私はうさん臭いとまったく信じていなかったのですが、
実際に死亡事故があった、となれば話は別です。

「もしかしたら、そーかもね。……ま、あたしたちは昼間に来てるし、
 大丈夫でしょ! 第一、あたし……霊感ないし」
「たしかに。私だってないしねぇ……」

あっけらかんと笑う友だちの言うとおり。
彼女も私も、そういう話こそ好きなものの、実体験は一度もありません。

だから今回の話だって、いつものちょっとしたオカルト話。
その程度のつもりだったんです。



「ねぇねぇ、そろそろお昼ごはんにしようよ」

ウォータースライダーを三度ほど楽しんだところで、
友だちから声をかけられました。

「あっ、もうそんな時間?」

入場からずっと外プールではしゃぎ回っていて、
すっかり時間を忘れてしまっていました。

言われてみれば、ずっと水中につかっていた体は、
なんとなくダルさを感じるし、休憩にちょうどいいタイミングに思えました。

「レストラン、すいてるかなぁ」
「まぁ、待つかもねぇ。
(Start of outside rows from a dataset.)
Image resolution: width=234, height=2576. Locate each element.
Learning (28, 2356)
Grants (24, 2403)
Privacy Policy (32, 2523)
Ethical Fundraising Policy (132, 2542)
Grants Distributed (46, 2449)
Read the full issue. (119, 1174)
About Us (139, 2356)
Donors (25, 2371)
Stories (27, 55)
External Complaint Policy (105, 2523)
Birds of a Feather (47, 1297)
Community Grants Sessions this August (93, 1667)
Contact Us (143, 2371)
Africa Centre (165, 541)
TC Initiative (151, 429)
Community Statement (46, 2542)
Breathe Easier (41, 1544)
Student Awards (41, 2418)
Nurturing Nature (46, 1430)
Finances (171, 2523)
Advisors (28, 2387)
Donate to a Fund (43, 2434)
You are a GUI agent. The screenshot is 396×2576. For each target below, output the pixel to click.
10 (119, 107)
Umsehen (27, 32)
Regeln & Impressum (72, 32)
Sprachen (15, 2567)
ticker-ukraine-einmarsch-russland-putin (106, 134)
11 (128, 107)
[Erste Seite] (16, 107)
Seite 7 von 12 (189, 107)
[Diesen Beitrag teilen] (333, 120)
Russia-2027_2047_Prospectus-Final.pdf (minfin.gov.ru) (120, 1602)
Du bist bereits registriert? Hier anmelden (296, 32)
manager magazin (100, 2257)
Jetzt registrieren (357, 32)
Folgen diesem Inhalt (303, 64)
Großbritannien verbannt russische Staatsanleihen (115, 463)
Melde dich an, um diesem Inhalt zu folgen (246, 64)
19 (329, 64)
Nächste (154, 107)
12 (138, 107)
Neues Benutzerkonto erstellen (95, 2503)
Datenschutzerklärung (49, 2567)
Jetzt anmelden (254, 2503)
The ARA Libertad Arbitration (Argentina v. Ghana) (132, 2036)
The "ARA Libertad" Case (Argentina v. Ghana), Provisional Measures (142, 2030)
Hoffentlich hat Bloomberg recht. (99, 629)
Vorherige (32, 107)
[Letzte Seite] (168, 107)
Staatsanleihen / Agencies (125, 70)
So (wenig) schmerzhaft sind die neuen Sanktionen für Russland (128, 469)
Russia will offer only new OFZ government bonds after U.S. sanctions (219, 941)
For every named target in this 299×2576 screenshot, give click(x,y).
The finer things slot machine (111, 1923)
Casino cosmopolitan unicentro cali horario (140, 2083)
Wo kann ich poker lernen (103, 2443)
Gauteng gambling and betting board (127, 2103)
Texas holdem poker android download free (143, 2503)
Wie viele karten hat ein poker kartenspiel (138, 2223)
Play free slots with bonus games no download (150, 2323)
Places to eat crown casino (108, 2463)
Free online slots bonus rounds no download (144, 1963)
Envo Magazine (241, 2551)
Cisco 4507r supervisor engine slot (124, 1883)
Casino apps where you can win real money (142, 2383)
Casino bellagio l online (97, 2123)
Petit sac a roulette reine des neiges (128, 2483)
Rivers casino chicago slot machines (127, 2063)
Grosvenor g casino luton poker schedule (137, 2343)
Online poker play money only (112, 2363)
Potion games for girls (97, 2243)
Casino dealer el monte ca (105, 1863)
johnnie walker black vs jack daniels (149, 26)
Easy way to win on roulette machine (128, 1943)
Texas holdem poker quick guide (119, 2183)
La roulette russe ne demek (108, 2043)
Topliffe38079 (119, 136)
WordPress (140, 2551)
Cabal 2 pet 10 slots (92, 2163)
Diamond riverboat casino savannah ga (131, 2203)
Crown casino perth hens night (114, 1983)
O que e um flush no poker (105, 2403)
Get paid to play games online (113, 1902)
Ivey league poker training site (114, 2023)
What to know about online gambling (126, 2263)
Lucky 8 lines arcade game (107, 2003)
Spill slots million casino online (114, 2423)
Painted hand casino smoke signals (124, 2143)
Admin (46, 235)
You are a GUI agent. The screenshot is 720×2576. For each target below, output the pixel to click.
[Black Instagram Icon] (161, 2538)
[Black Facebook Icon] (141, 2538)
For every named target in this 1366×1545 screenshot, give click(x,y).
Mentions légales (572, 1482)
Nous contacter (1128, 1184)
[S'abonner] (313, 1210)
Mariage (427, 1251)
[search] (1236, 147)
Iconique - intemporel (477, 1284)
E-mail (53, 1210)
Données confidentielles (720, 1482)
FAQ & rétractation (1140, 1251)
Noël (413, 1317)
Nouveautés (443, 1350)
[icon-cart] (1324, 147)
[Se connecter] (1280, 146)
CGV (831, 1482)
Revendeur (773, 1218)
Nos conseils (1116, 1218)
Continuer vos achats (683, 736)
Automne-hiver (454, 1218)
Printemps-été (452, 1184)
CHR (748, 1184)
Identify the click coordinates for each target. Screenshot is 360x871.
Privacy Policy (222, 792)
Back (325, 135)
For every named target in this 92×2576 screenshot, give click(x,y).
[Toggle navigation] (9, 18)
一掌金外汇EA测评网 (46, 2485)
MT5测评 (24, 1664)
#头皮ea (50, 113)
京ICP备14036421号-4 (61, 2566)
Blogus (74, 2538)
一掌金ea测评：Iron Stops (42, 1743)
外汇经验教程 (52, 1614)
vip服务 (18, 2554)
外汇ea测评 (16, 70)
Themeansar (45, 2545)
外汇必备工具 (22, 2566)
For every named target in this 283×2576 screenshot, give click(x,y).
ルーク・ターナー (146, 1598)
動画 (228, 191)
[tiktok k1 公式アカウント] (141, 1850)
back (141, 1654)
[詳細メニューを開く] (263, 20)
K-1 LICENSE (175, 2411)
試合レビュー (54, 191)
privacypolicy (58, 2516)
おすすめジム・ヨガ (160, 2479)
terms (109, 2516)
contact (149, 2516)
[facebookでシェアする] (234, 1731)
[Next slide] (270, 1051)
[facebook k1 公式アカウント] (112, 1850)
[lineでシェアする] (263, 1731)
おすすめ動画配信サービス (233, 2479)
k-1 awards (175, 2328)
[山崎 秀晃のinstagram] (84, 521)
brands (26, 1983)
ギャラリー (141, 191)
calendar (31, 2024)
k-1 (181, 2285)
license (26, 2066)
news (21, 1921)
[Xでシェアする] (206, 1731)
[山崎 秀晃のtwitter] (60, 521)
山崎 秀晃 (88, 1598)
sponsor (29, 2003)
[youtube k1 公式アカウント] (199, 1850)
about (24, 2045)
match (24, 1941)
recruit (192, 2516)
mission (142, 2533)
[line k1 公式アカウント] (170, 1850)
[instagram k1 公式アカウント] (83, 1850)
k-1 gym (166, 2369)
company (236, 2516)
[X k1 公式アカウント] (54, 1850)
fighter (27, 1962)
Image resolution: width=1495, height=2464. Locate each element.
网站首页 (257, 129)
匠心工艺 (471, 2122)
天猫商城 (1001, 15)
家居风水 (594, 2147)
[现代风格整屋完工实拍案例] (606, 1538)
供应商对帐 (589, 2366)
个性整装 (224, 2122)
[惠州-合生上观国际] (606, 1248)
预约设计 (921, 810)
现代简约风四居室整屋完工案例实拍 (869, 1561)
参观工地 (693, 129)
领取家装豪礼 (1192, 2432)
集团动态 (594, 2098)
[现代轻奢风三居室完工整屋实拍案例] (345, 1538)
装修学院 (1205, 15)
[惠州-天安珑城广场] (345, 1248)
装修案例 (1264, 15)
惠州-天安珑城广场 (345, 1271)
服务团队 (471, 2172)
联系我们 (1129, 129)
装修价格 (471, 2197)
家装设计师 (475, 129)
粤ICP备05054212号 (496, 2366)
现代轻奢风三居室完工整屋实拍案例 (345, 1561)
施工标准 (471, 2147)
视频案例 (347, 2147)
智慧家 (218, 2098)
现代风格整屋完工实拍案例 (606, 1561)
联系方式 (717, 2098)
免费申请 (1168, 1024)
時間ちょっとズレたけど」

時計をチラっと見つつ、友だちは首をふりました。

時刻は、PM二時を回ったところ。
あまり待たずに入れればいいなぁ、なんて話をしながら、
レストランの方へ向かうと、

「だから! さっきまでここにいたのよ!! ……ねぇ、あんたも見たでしょ!?」
「えっ……う、うん……まぁ……」

なにやら、揉めているような大声が聞こえてきました。

「お、お客様……しかし、誰の姿もありませんが……」

レストランのウェイターにつっかかっているのは、
私たちと同年代くらいの女子二人組です。

ひとりは目を血走らせて、グイグイと男性につめよっていました。

「ウソよ! さっきまでそこにいたのに! なに、あんたは見えなかったってワケ!?」
「ちょっ……やめよ、ねぇ」

連れらしき女性が必死になだめようとしているものの、
気の強そうな彼女は、グッと拳を握って食い下がります。

「いたでしょう! 子どもが!
 レストランの端……あのスミから、ジッとこっちを見つめて!!」
「えっ……」

その台詞に、私と友人はおもわず顔を見合わせました。